Martin—
That’s a cool idea. I like the thumbs-up/thumbs-down/thumbs-“meh” idea as a simple “scoring” mechanism to judge each individual architecture because I want people to get a kind of “final tally” of how well the architecture held up—I’d worry that “investing” might go more towards the “cool” ideas than the “yeah, you really addressed the problem” ideas, but I can see the value in this approach, too.
Mario--
Often, I leave things out of the Kata descriptions because I want to teach the teams the lesson that they need to go dig those requirements out—that architecture is sometimes about trying to figure out how to get to the things that the users don’t think to mention. That’s why all the Katas don’t have mention of budget or deadline, either, both of which should be almost the absolute FIRST question the teams should ask. (You’d be surprised how many times they never actually do get around to asking that question.)
The best lessons are sometimes those that are learned “the hard way”, where they realize (ruefully) that a significant portion of their architecture addresses a point the business never wanted, and/or failed to address a point that the business REALLY REALLY REALLY wanted.

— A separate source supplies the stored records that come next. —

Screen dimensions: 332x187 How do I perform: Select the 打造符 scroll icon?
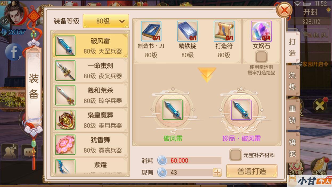coord(224,31)
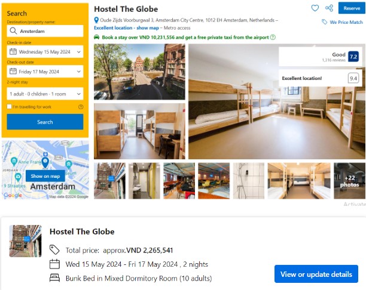Open the free taxi info question mark
Viewport: 366px width, 290px height.
pos(273,37)
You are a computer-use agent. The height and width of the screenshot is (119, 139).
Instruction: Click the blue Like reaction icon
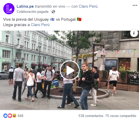5,116
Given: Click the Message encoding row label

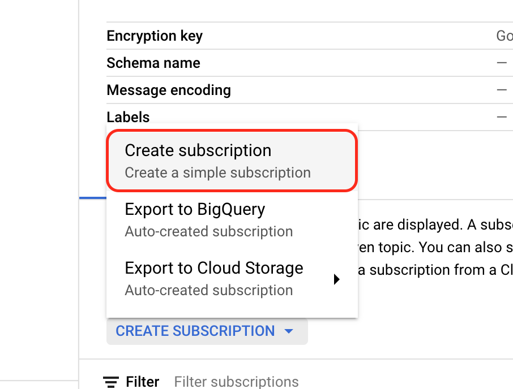Looking at the screenshot, I should pyautogui.click(x=169, y=90).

While I’ve done the “split iterations” thing as part of multi-day workshops, I generally only do that for groups where it’s more of a mentoring relationship than at a conference. I’ve got plans in place for doing a week-long “Architectural Class”, where we spend half the day talking about some principle of architecture, then break into teams and do a round of Katas, but have never had the chance (or the client) to execute on it.